The Centers for Disease Control and Prevention (CDC) cautions pediatricians and other pediatric healthcare providers to be on the lookout this summer and early fall for symptoms of acute flaccid myelitis (AFM) in young patients who complain of limb and muscle weakness.

The Centers for Disease Control and Prevention (CDC) cautions pediatricians and other pediatric healthcare providers to be on the lookout this summer and early fall for symptoms of acute flaccid myelitis (AFM) in young patients who complain of limb and muscle weakness. The agency reports 11 confirmed cases in 8 states as of June 28, 2019.

This serious but rare paralytic illness was first recognized in the United States in 2014, emerging concurrent with a large outbreak of respiratory illness attributed to enterovirus D-68 (EV-D68). Since 2014, there have been outbreaks of AFM every 2 years. In 2018, 233 confirmed cases of AFM in 41 states were confirmed in children (median age, 5.3 years), the agency reported this week, with the interval from onset of limb weakness until specimens for testing were collected ranging from 2 to 7 days, and reporting to the CDC ranging from 18 to 36 days.

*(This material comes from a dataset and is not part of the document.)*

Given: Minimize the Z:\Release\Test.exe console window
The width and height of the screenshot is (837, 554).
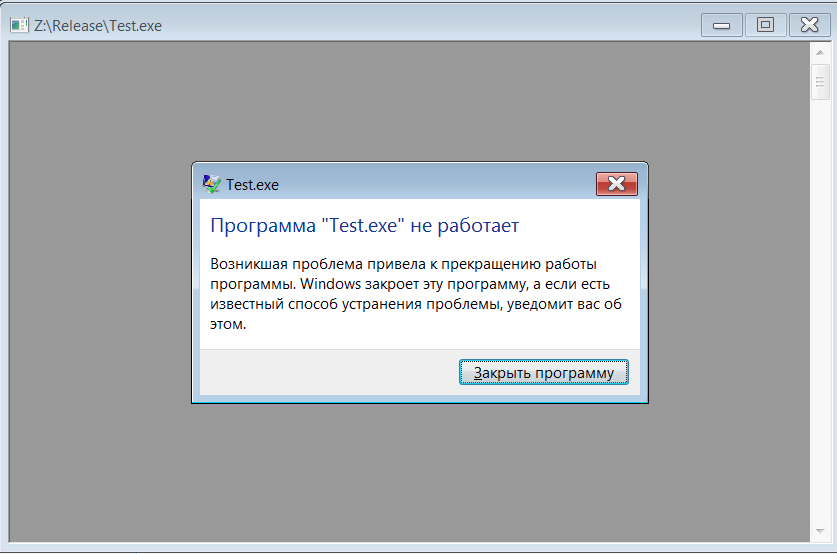Looking at the screenshot, I should 721,25.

Now the CDC is urging physicians to recognize the symptoms of AFM early and act immediately; collect specimens for testing as soon as possible; get magnetic resonance imaging (MRI) to confirm spinal lesions; alert health departments and the CDC promptly; and refer these patients to specialists for medical treatment and/or immediate hospitalization for medical management and rehabilitation.

 

There are no specific laboratory tests to identify AFM, nor are there any proven ways to treat or prevent it. Prompt symptom recognition and specimen collection are critical to improving understanding and management of this complex syndrome, says the CDC.